While visiting Australia recently, imagine my delight when our hosts casually mentioned that there is a Melbourne restaurant called "Darkside". It too is a dark, mysterious place. So dark in fact, the waiters wear night vision goggles. Any light emitting device is banned, including mobile phones and luminous watches. What's more, the food is reputed to be excellent moderately priced fare. How better to remember my dear old pants with the reverence they deserve than with a nice meal and a couple of bottles of wine? With any luck, they might even sell souvenir pants welcoming me back to the Darkside again! Pausing only to instruct my girlfriend to make a reservation, we made a reservation.

The restaurant itself sits on the ground floor of a glass-fronted block of serviced apartments on St Kilda Road, just south of the CBD. The concept was dreamed up in 1999 by a blind Zurich man who, in an attempt to educate his friends and colleagues on his disability, hosted dinner parties in the dark. They were so successful that he quickly opened a restaurant. Shortly after that, the novelty quickly spread to Germany and beyond. The theory is that deprivation of one's sight enhances the senses of taste and smell.

Diners are greeted in the neighbouring "Lightside" bar where over a beer we were encouraged to read over the menu and submit our orders. I opted for Lamb Shanks while our hosts went for Eye Fillets on a bed of Gnocchi. My ever-adventurous girlfriend stuck with Chicken Breast stuffed with Mushroom and Cheese, served with winter vegetables and turned potatoes. The food was accompanied by two bottles of reasonably priced local Shiraz. As is the fashion these days in most half-decent restaurants, sauces were described as "jus" but that's where any pretentions with Darkside end. The emphasis is definitely on relaxed, fun, uninhibited dining.

A short briefing by a friendly ginger haired man (no relation) followed during which we were advised to stay seated at all times for obvious safety reasons. If we required assistance, we were told to raise our hands and one of the waiters would attend to us. We were then swiftly led through a door and two sets of heavy curtains into the restaurant itself to table eighty-eight.

The busy dining area was as dark as the deep goldmines that riddle the northern part of Victoria around Ballarat and Bendigo. There was absolutely no ambient light whatsoever, although after a while we were just able to pick out the faint green glow escaping from the waiters' goggles. On being seated, each one of us immediately started gingerly tracing the outline of the table, then its surface, to get our bearings.
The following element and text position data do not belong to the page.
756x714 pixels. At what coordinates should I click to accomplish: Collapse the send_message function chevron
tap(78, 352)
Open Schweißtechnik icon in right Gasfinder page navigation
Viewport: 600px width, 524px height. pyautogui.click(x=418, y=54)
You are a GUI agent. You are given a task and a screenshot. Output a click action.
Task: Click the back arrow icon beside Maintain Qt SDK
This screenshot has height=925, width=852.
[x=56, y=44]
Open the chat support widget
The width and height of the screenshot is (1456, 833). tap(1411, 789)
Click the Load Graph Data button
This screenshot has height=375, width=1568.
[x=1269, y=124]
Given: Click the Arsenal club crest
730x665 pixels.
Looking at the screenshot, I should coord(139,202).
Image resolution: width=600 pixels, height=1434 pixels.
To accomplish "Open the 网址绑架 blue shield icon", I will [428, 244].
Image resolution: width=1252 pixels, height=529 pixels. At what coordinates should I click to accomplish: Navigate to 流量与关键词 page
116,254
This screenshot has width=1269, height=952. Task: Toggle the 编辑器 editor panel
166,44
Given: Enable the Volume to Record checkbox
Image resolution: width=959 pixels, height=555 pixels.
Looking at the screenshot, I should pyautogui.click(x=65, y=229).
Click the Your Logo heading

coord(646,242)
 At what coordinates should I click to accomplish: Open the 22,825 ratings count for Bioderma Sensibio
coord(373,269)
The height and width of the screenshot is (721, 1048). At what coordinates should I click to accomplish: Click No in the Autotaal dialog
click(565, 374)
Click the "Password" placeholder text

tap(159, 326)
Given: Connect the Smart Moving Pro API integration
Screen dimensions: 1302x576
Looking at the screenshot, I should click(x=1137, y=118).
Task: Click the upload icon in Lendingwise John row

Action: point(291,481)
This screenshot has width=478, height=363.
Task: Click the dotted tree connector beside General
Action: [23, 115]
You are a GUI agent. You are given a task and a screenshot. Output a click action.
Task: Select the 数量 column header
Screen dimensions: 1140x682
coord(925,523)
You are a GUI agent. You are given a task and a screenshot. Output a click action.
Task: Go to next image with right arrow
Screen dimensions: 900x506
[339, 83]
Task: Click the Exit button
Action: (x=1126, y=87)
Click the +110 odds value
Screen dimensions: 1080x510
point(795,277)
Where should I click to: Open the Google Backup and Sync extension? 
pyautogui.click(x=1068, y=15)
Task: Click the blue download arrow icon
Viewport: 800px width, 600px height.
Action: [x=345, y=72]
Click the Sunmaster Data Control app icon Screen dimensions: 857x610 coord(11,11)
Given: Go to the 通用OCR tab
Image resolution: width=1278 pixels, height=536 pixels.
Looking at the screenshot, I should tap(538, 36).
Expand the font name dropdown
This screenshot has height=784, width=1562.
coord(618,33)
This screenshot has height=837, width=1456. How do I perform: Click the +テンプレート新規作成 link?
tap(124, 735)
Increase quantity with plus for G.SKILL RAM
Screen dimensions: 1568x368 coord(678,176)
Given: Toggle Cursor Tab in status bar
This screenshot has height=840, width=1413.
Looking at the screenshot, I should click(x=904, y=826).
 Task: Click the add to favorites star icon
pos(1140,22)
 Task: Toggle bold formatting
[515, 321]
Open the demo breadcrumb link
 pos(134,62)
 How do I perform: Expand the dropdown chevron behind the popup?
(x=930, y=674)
Almost as a warning, a dull thump and a muttered expletive from another table indicated that a casually waved hand had caught an unseen glass of wine. From the safety of dark anonymity, a chorus of cheers and abuse echoed from other tables.

The food itself was good, without being extraordinary. If the founder's theory is correct, then it must be fairly bland when eaten under lights. By all accounts, the dishes are well presented but we'll just have to take the chef's word for that. The immediate difficulty was of course locating the food on the plate with the cutlery then locating the mouth with the fork. Having played the culinary equivalent of "pin the tail on the donkey" for ten minutes during which time we had done little more than cram hot food into our nasal cavities, all of us abandoned knives and forks and ate with our hands. Given that we normally dine in the vicinity of a well known set of brightly-lit golden arches, this wasn't too much of an inhibition to overcome.

I cannot overstate the comic value of eating in the dark. Tenderly caressing the hand of someone other than your partner, moving people's drinks, hiding the plate of garlic bread, emitting strange animal noises, frisbee-ing cream crackers into the blackness, or simply joining in other tables' conversations uninvited are just some of the entertaining, if immature, by-products of the experience.

And "experience" is the key word here. Darkside is more than simply dining out. It is different. It is also different things to different people. To the majority of diners it is a fun night out. To others it offers good food in a unique setting. Relatives of the blind regularly attend in order to gain an insight into the condition. My girlfriend uncharitably suggested that it would be an ideal first-date venue for the aesthetically challenged. Personally, I thought it performed admirably as a fitting place to remember and pay homage to my dear old Dark Side pants. God rest their holes.